● **Selected excerpt**:
◇ ◇ ◇ ◇

A breastaurant is a restaurant that requires female waiting staff to be skimpily-dressed. The term dates from the early 1990s, after restaurant chain Hooters opened in the United States. The format has since been adopted by other restaurants, including Redneck Heaven, Tilted Kilt Pub & Eatery, Twin Peaks, Ojos Locos, Bikinis Sports Bar & Grill, and The WingHouse Bar & Grill.

These restaurants often use a sexual double-entendre brand name and may also have appropriate themes, both in decoration and menu. The restaurants may offer perks for customers, such as alcoholic drinks and flirty servers.

History

Hooters is credited as the first breastaurant, having operated since 1983. Other companies soon adopted the format. According to food industry research firm Technomic,  the top three breastaurant chains in the United States after Hooters each had sales growth of 30% or more in 2011.

◇ ◇ ◇ ◇

● **Source material**:
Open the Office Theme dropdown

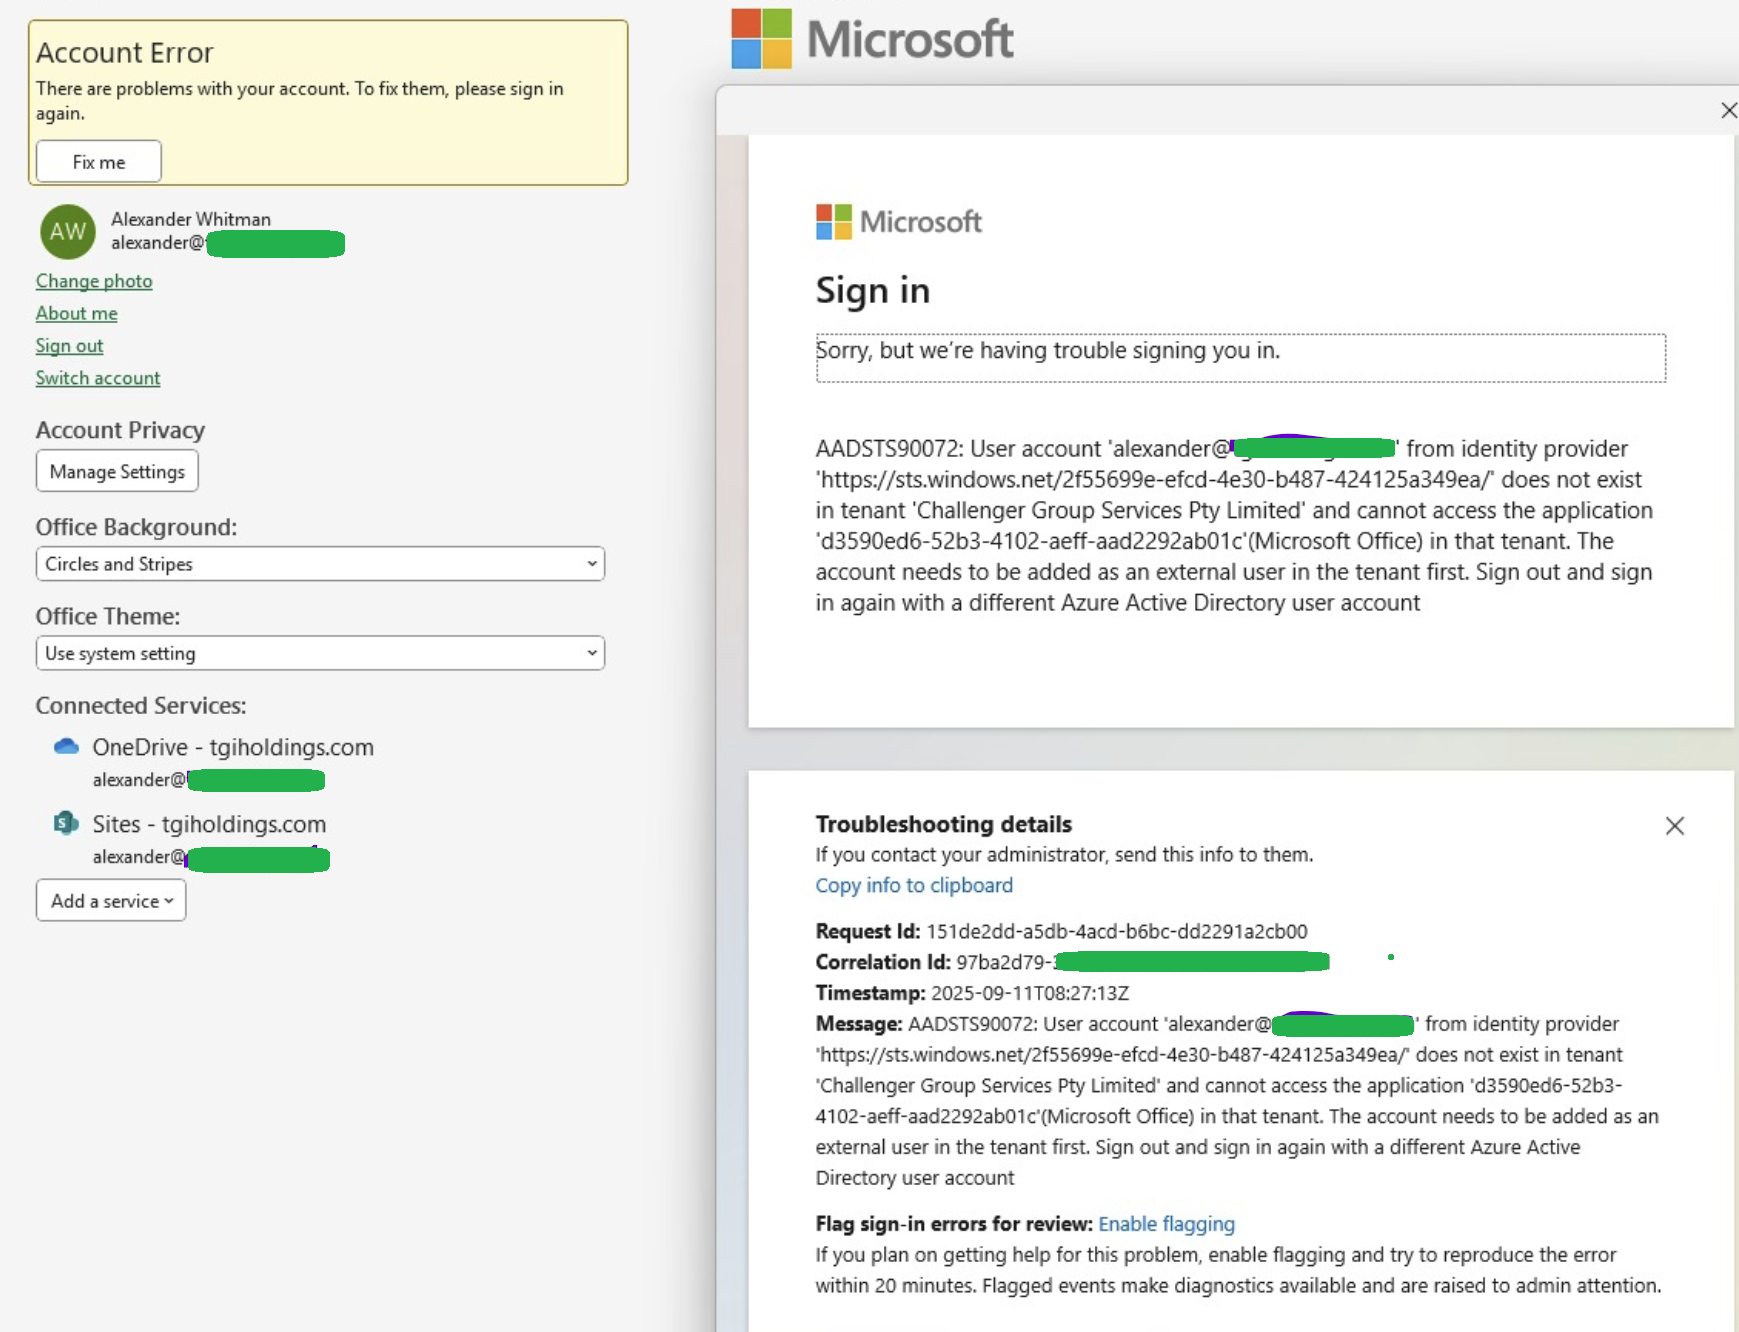319,652
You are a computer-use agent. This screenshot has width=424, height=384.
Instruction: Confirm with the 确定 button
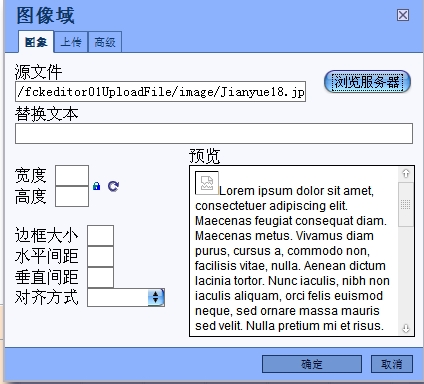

◇ ◇ ◇ ◇

● **To-do list**:
A. In the breastaurant passage, since what year has Hooters been operating?
B. Pick up the passage on breastaurants where it stops and keep writing it.
The listing plays no part in what you are asked to do here.

● **Results**:
A. Since 1983.

B.
In October 2012, Bikinis Sports Bar & Grill successfully registered the term "breastaurant" as a trademark with the United States Patent and Trademark Office; but as of May 24, 2019, the trademark lapsed under section 8, "Continued use not filed within Grace Period". Bikinis Sports Bar & Grill had closed its last restaurant on December 23, 2018.

Male variations
Restaurants staffed by males, with a similar focus on server appearance, include Tallywackers, featuring scantily clad men, which opened in Dallas, Texas, in May 2015 and closed in August 2016. In Japan, there are establishments such as Macho Cafe and Macho Meat Shop, where brawny men serve food and drinks.

Starting in 2020, edits of the Hooters sign, now reading “Femboy Hooters,” began trending online, spawning art, more edits and cosplay.

Criticism
Breastaurants have been criticized for objectifying women.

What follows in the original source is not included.